Pedido atendido

Após longos anos de frustração apareceu-me um anjo, ao anoitecer. Pairava no ar, saudou-me e disse que estava ali para me atender. Eu finalmente poderia tocar as peças que quisesse ao piano, mas teria de ser nas bases da minha própria proposta, tantas vezes balbuciada pelos meus lábios trêmulos e inundada pelas lágrimas que vertiam de meus olhos cansados.

Pego, assim, de supetão, nem sabia o que responder. O que eu gostaria de executar ao piano, como primeira escolha? Eram tantas as minhas primeiras escolhas. E qual fora, mesmo, minha proposta? Qual era a contrapartida? Nem conseguia me lembrar do meu nome, de tanta emoção.

O anjo me explicou que eu teria de escolher uma peça, estudar a partitura, mas que a absorção se daria num tempo incrivelmente inferior ao do método tradicional e que, ao estudar, tudo já estaria memorizado, sem necessidade de qualquer estudo adicional. Algo como, na medida em que eu fosse lendo a partitura, as notas se me seriam impressas nos dedos, com precisão única.

Lembrou-me da contrapartida: minha vida seria encurtada exatamente no mesmo número de horas que eu levaria, sem a intervenção do anjo, para conseguir executar essa mesma peça com perfeição técnica e memorizá-la.

O anjo notou que eu estava atônito e sem possibilidade de qualquer decisão responsável. Concedeu-me tempo para refletir e quando me sentisse pronto, eu deveria me recolher num local de resguardo e de lá invocá-lo com um sonoro “Ave Anjo”.

Recuperado do susto inicial, passei a avaliar essa insólita proposta. Num primeiro momento, a vaidade tomou conta de mim: finalmente poderia executar, com brilhantismo, a 1ª Balada de Chopin ou a 2ª Sonata de Rachmaninoff, ou todos os prelúdios e fugas do 1° volume de O Cravo Bem Temperado, de Bach, ou ainda os três movimentos do Gaspard de la Nuit, de Ravel, ou todos os estudos do opus 10 e do opus 25, de Chopin, ou ainda a sonata opus 111, de Beethoven, ou os Estudos Sinfônicos, de Schumann. Mas, há muito mais ...
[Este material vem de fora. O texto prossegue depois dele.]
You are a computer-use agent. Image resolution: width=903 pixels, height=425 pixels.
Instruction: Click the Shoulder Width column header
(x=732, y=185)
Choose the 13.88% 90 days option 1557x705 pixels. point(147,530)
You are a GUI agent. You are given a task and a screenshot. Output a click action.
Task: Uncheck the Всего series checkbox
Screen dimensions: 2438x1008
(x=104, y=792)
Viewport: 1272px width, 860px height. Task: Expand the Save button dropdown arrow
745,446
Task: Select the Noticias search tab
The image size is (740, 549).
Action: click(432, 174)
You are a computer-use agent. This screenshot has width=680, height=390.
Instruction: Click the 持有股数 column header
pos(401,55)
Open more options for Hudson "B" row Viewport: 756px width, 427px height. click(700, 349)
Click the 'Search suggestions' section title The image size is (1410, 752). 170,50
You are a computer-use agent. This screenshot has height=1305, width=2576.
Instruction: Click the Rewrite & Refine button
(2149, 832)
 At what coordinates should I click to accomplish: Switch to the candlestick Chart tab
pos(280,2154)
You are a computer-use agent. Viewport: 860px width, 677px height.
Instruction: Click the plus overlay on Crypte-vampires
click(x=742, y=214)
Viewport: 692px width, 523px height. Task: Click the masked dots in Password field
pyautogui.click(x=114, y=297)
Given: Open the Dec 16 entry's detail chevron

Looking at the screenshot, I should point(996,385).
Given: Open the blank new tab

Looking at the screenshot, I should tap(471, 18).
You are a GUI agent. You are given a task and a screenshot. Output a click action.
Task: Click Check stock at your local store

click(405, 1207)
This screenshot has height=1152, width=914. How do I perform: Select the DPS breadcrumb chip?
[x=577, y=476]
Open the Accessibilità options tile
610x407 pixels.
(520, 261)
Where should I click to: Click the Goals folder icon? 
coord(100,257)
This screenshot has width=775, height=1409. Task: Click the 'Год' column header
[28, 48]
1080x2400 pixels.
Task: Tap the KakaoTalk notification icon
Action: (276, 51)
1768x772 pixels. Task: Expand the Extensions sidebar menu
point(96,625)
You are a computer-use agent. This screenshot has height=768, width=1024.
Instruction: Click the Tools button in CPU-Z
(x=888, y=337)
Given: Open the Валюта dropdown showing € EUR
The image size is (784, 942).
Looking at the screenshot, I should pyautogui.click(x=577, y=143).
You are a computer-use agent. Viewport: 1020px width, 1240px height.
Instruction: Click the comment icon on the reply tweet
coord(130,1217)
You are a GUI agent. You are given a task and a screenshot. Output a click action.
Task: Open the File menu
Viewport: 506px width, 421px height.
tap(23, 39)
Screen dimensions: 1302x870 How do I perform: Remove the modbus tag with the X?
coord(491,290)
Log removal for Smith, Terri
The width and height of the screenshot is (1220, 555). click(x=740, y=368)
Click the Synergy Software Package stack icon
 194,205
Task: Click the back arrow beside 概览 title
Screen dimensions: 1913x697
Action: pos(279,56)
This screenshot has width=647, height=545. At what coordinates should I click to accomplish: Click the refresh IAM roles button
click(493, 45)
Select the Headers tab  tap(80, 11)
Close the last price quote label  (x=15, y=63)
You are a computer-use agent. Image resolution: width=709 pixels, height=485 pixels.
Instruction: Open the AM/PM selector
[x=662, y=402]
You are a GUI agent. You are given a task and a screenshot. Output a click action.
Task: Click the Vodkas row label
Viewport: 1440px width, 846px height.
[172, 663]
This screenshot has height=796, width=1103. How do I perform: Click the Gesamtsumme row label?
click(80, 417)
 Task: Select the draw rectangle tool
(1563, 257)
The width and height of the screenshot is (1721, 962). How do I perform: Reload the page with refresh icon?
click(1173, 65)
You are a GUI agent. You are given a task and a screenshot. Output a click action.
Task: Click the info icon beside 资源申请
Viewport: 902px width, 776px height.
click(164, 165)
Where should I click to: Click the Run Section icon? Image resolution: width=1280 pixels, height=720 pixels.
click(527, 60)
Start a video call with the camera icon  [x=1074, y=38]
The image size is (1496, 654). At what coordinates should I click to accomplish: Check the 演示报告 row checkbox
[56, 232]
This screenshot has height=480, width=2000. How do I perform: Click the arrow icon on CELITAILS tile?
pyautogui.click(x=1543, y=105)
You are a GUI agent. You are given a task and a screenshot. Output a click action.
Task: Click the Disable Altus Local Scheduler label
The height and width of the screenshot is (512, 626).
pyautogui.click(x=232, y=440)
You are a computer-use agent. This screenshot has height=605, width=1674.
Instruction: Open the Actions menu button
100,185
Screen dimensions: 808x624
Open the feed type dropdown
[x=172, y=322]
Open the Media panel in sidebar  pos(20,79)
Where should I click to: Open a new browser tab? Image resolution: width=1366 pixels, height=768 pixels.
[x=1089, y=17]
No dia seguinte, pus-me de resguardo e invoquei a presença do anjo e, tal qual havia dito, apareceu-me, de imediato, pairando no ar. Disse-lhe que já havia elaborado uma primeira lista de peças e li o nome de cada uma delas. O anjo olhou-me perplexo e disparou que seria impossível, pois não haveria tempo computacional para honrar o pedido. Sugeriu que eu escolhesse uma peça apenas e desapareceu no ar.

Decepcionado comigo mesmo, conclui que eu não viveria o suficiente para estudar, por mim mesmo, todas essas peças até atingir o nível de perfeição técnica e de memorização e, portanto, não poderia oferecer um tempo de que eu não iria poder dispor. Mas como ele sabia o tempo que eu ainda teria pela frente? Como ele sabia que eu não me iria aplicar mais do que de costume para estudar as peças? E, uma vez estudadas e memorizadas as peças, quanto tempo me sobraria, para honrar a contrapartida e executar as peças? Esse anjo deu no que pensar ...

Lembrei-me do Dr. Fausto, de Goethe e do Pedrinho, da Reforma da Natureza, de Monteiro Lobato. Invoquei a presença do anjo novamente para lhe agradecer, mas que tudo deveria permanecer como está. A natureza é perfeita para comportar acréscimos meus. Amém!